◆ SUPPLIED RECORDS:

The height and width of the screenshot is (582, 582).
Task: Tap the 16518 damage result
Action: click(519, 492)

==

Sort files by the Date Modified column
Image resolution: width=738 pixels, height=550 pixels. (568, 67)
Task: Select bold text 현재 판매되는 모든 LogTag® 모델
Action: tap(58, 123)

...

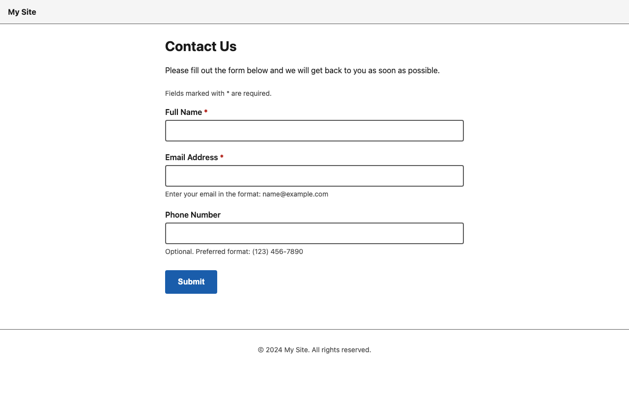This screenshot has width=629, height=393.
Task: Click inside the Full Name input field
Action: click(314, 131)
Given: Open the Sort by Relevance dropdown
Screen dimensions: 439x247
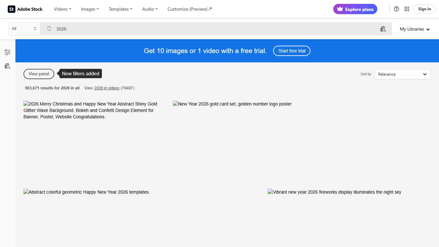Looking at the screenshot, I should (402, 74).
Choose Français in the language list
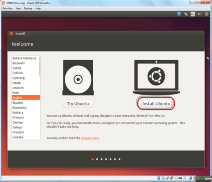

◆ SET EXERCISE: Can you output the records exactly, starting at the line that contains "The height and" and stopping after the line that contains "Action: click(519, 492)"?

◆ ANSWER TO THIS TASK:
The height and width of the screenshot is (582, 582).
Task: Tap the 16518 damage result
Action: click(519, 492)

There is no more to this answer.